__Information supplied__
>> START

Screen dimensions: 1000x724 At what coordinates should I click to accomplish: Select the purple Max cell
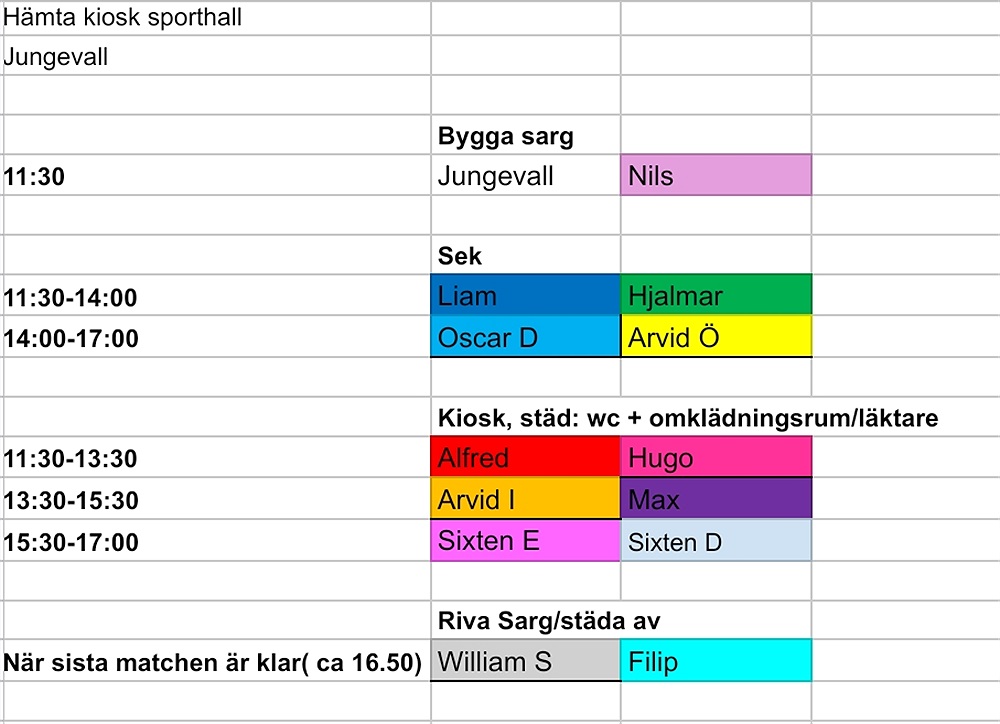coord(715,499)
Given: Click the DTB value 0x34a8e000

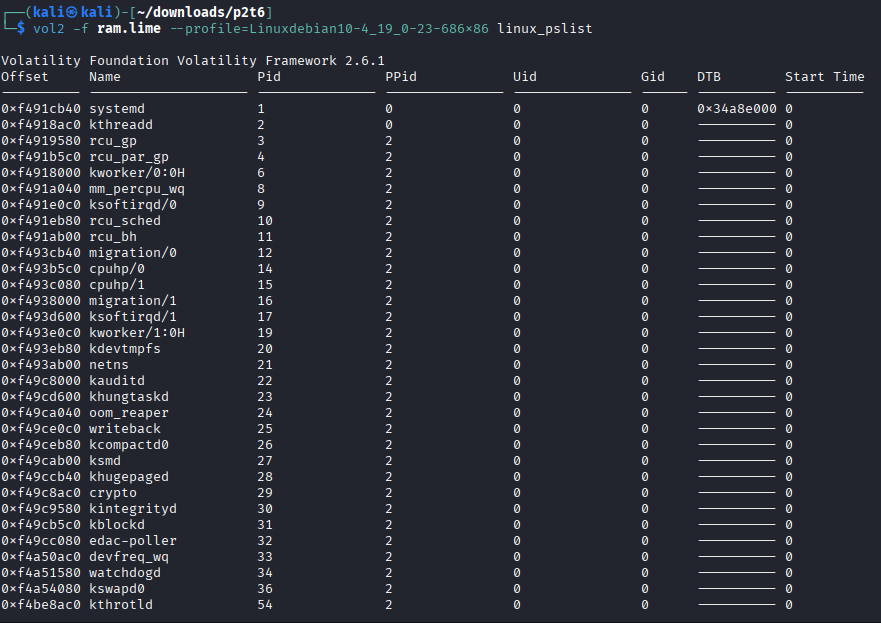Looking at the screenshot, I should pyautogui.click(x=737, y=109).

>> END
>> START

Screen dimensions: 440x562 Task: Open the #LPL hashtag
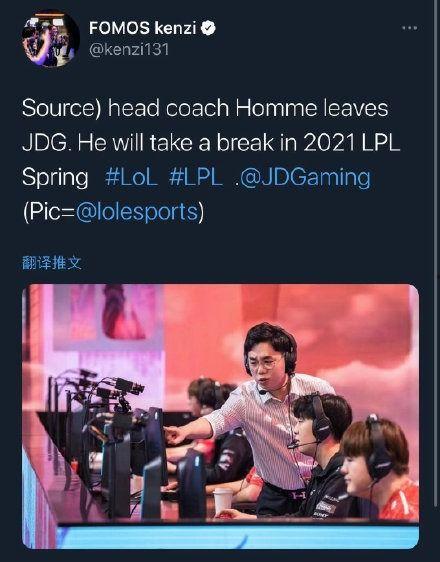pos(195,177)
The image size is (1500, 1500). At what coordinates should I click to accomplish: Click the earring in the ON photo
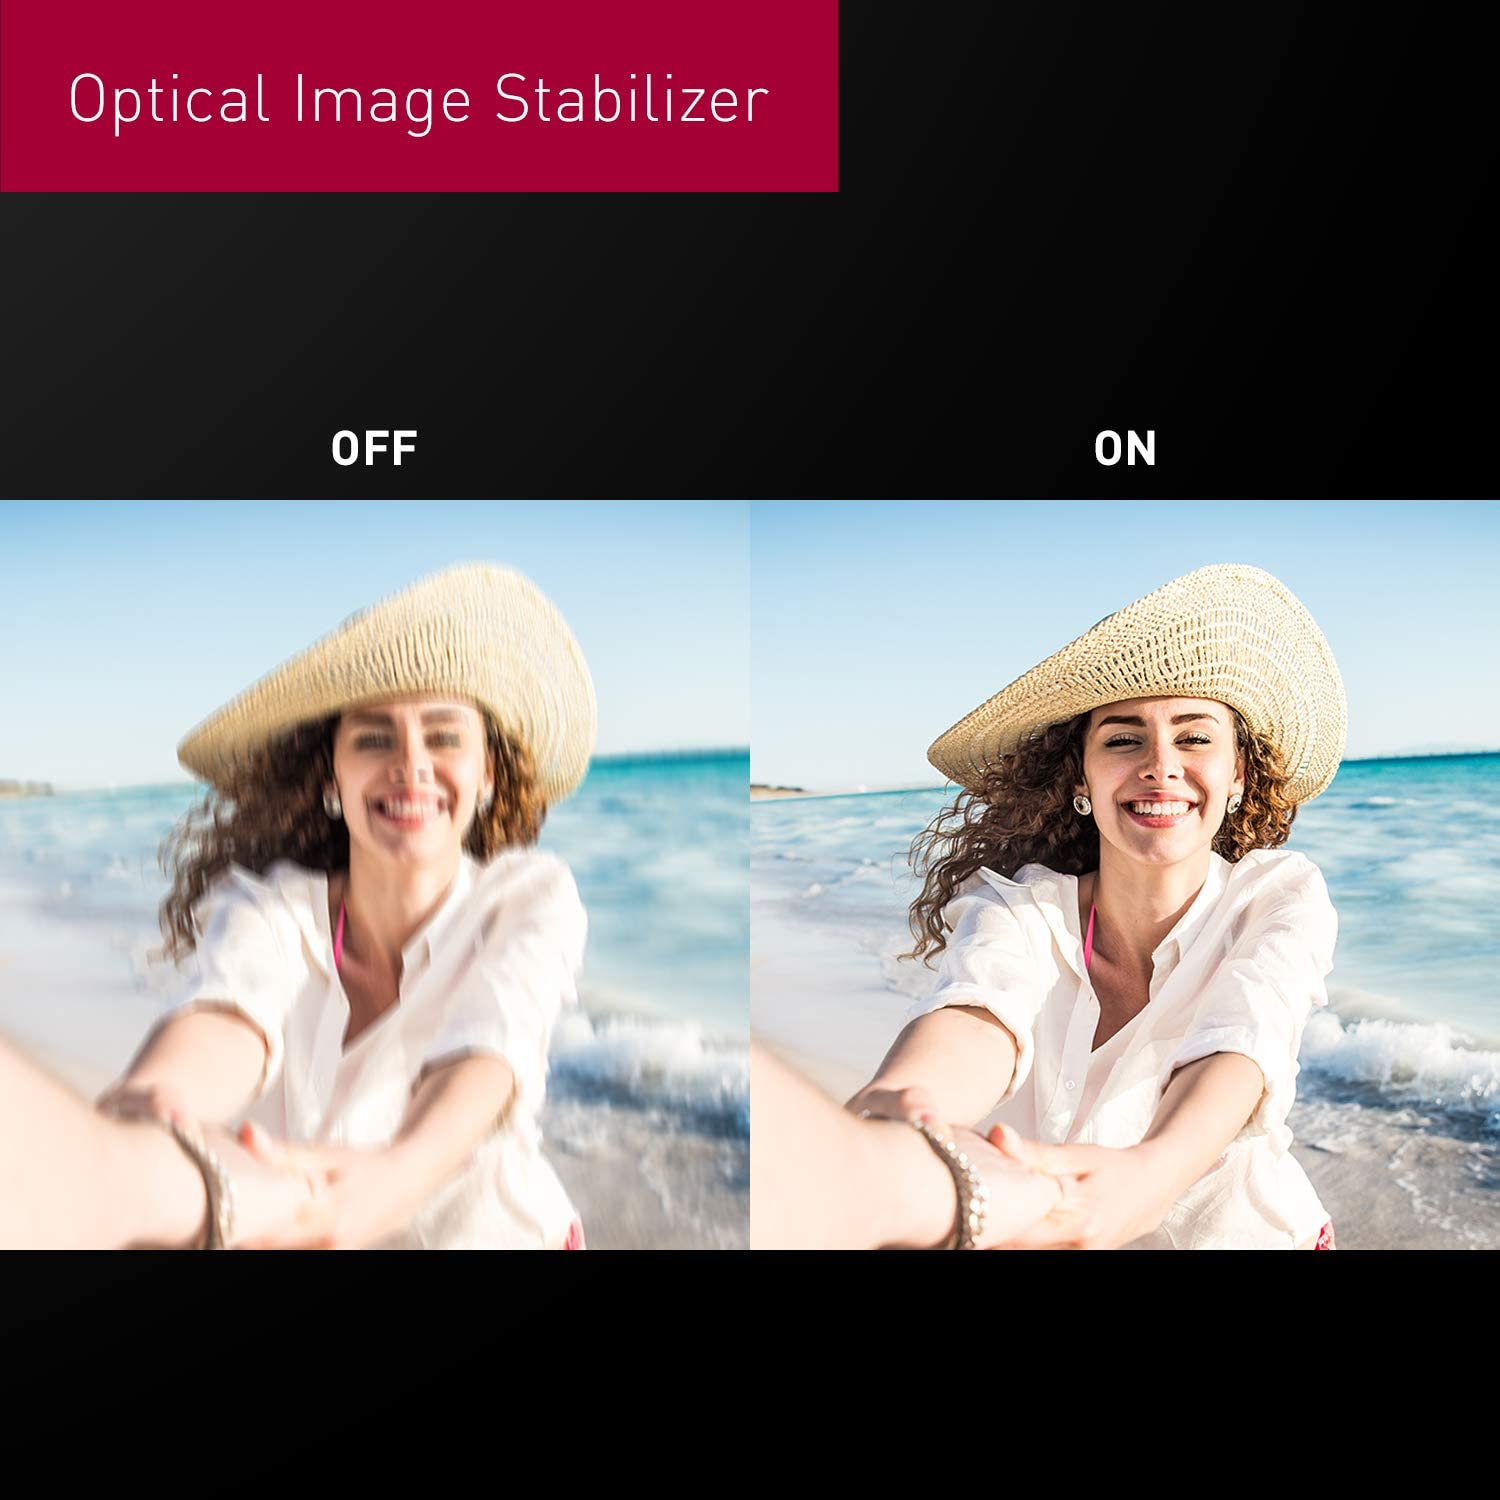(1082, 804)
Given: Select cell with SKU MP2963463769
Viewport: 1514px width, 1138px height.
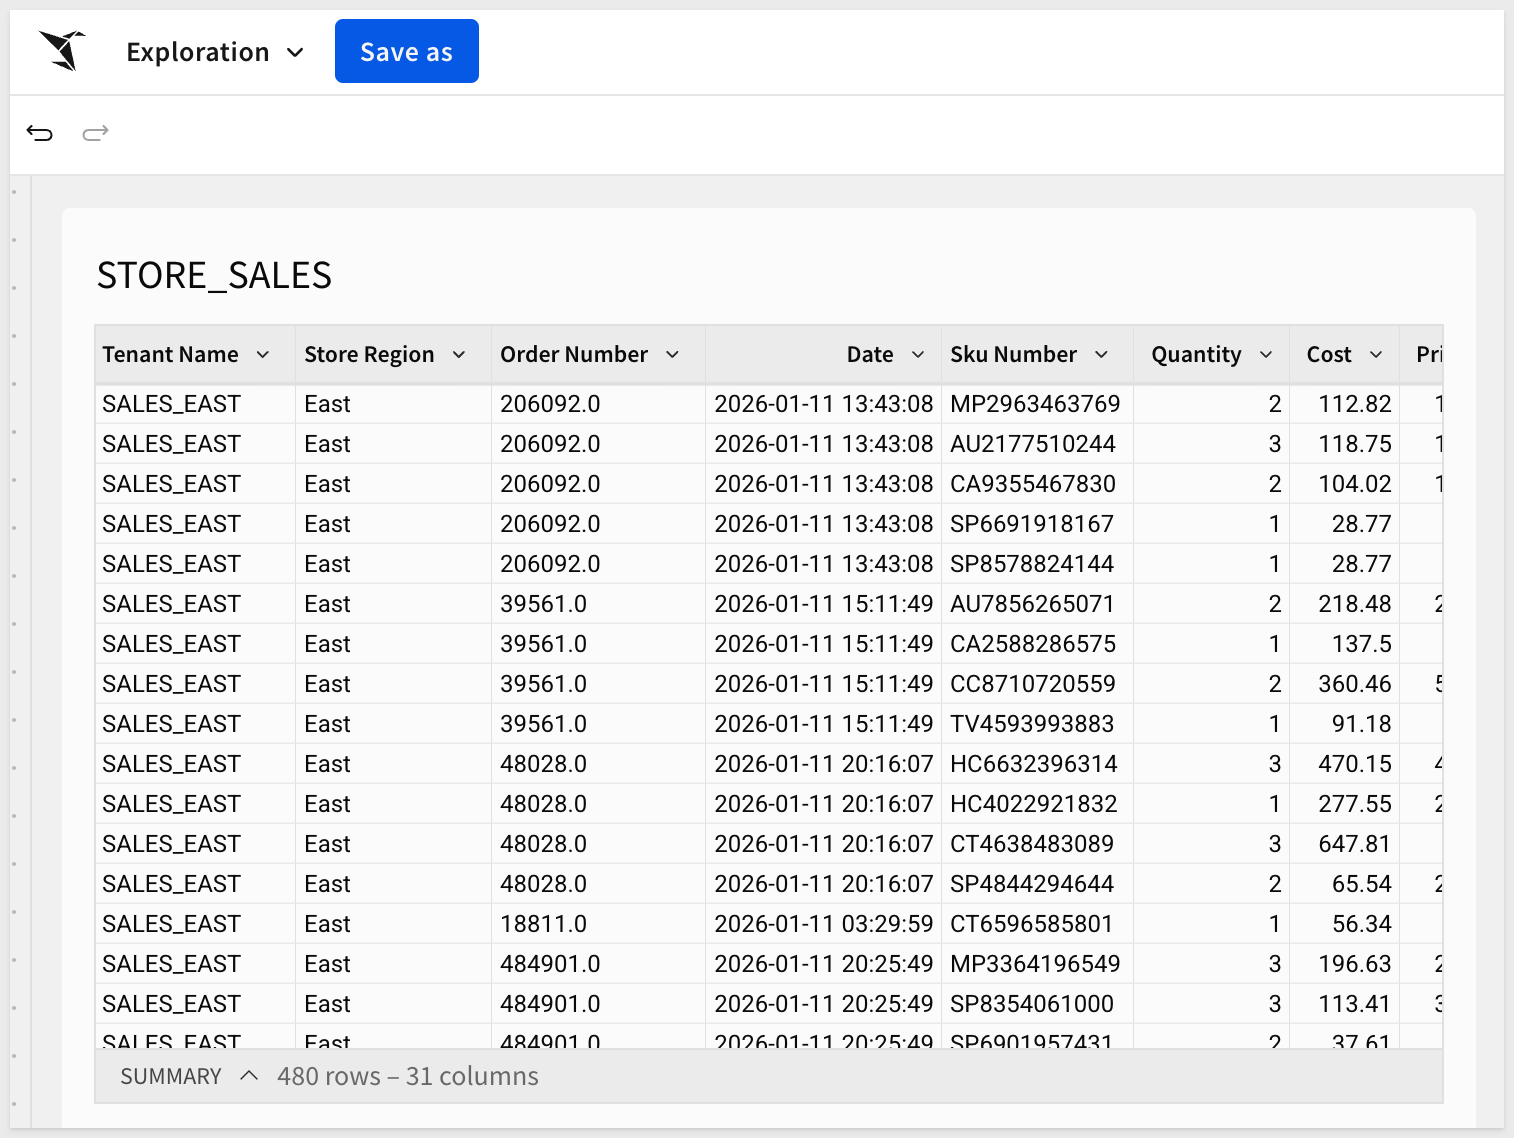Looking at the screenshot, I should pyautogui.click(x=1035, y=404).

>> END
>> START

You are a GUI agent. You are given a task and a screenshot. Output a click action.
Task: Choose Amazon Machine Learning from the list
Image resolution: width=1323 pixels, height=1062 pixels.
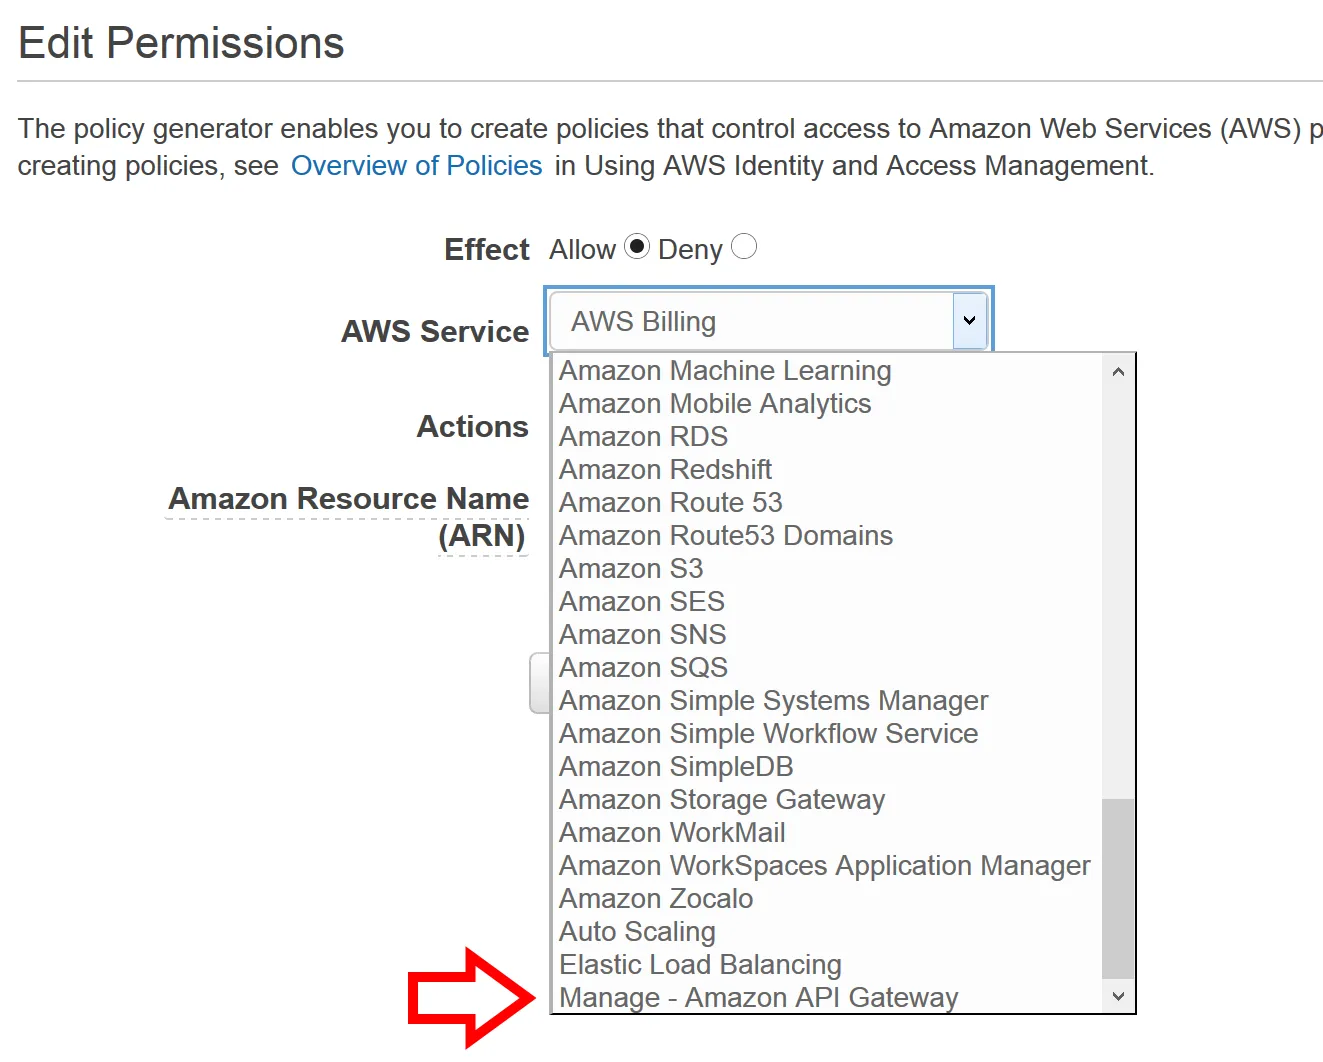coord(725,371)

>> END

__Short task__
Reproduce the entries starting with the line that contains "The image size" and going on through the line that contains "should pyautogui.click(x=1035, y=404).", both lines included. Leave the pictures out of your answer.

__Written solution__
The image size is (1500, 1500). At what coordinates should I click to accomplish: Click the earring in the ON photo
(1082, 804)
Given: Select cell with SKU MP2963463769
Viewport: 1514px width, 1138px height.
Looking at the screenshot, I should pyautogui.click(x=1035, y=404).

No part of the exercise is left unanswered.